··· DATA RECORDS ···

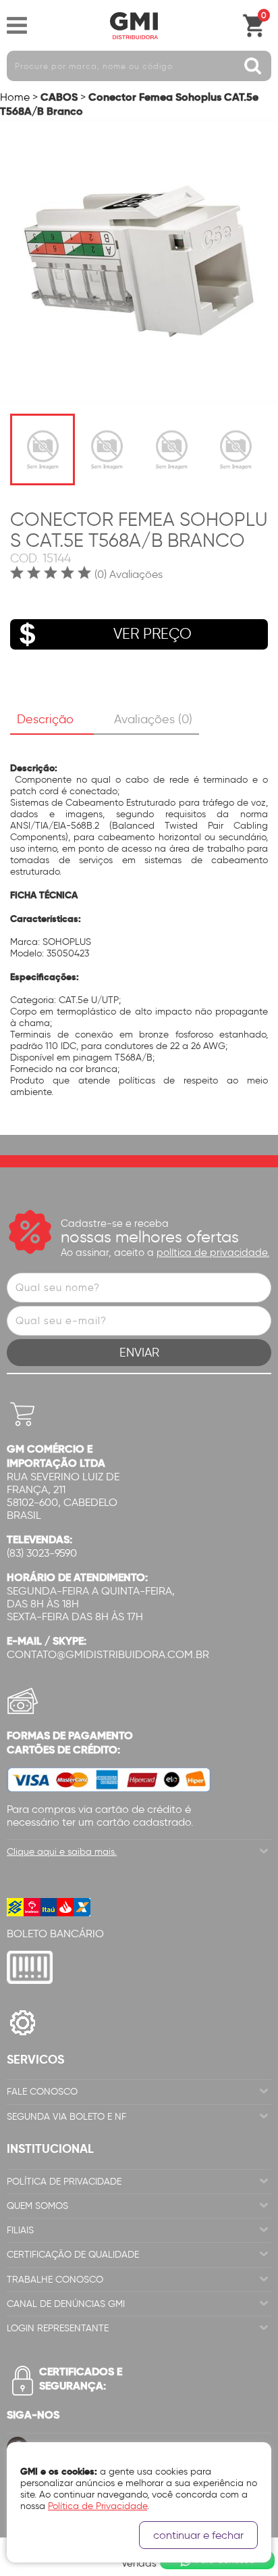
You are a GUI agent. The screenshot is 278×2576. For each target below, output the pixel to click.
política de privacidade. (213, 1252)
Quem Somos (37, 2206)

···
··· DATA RECORDS ···

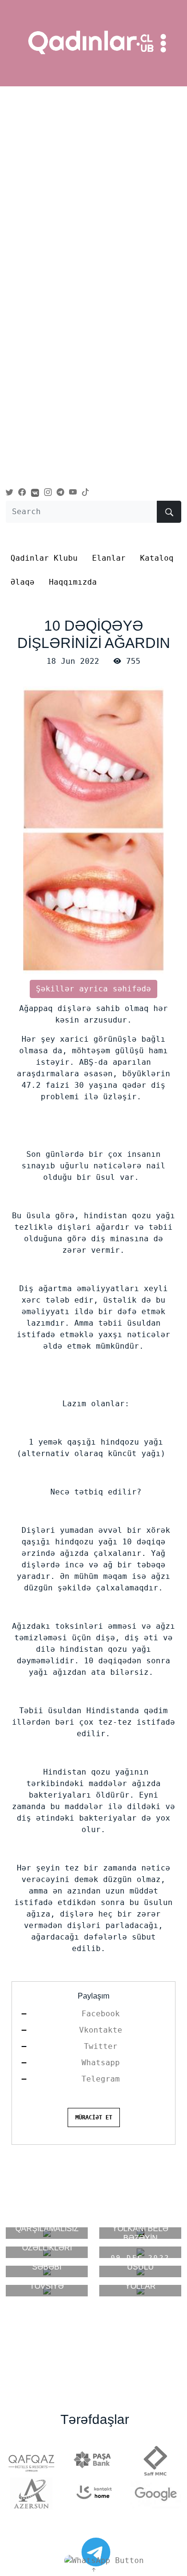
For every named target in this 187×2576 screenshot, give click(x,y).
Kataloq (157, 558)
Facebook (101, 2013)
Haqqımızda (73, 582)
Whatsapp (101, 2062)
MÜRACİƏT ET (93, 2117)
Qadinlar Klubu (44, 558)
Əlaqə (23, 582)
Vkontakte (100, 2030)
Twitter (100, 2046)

···

_TASK INSTRUCTIONS:_ What is needed is an exact copy of the lines above, from the one containing "You are a GUI" through the one containing "Quem Somos (37, 2206)", with nothing added.

_YOUR SOLUTION:_
You are a GUI agent. The screenshot is 278×2576. For each target below, output the pixel to click.
política de privacidade. (213, 1252)
Quem Somos (37, 2206)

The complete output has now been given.